Reading is undoubtedly the most important skill that we homeschoolers teach our children. After all, once reading is mastered, a child can learn about anything under the sun. There’s no limit!
My five-year-old son has been working on his early reading skills by learning basic phonics over the last year. We were recently given the opportunity to try Mrs. Karle’s Sight and Sound Reading program, and I’m thrilled to be able to help take his knowledge from simple phonics identification to real reading.
Cindy received a free copy of Mrs. Karle’s Sight and Sound Reading program in exchange for this review. All opinions given are her own and are not influenced by the company in any way. Please see Hip Homeschool Moms’ full disclosure here.
There are two basic components to the Sight and Sound Reading program – the core reading program and the Word Ladders Handbook. Let’s look at Word Ladders first.
Sight and Sound Reading Word Ladders
You may know word ladders better as “word families,” which is how I’ve heard about them in the past. The concept is simple: Words that share the same ending letters/sound are grouped together to make learning and remembering them easier. For instance, one of the first groups to be learned is had, dad, bad, lad, mad, pad, and sad.

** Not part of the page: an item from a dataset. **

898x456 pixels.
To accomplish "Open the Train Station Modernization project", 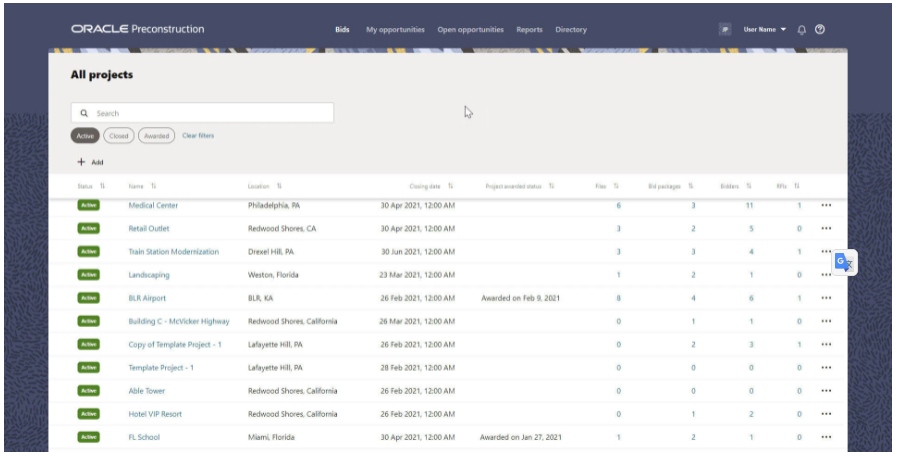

Mrs. Karle’s Sight and Sound Reading organizes each group into Word Ladders – literally a simple graphic of a ladder with each word placed on a different rung. The Word Ladders handbook includes both the Word Ladders themselves (53 in all) as well as instructions to the teacher on how to teach the ladders and reinforce the vocabulary if the child has any difficulty.
The lesson plans for each ladder include two days of simple instruction with an optional third day of reinforcement, sound blending practice, and writing of the words. (I skipped the writing portion with my son since he’s not ready for formal writing practice just yet. It’s not an essential part of the program but can help reinforce the words for kids who enjoy writing.)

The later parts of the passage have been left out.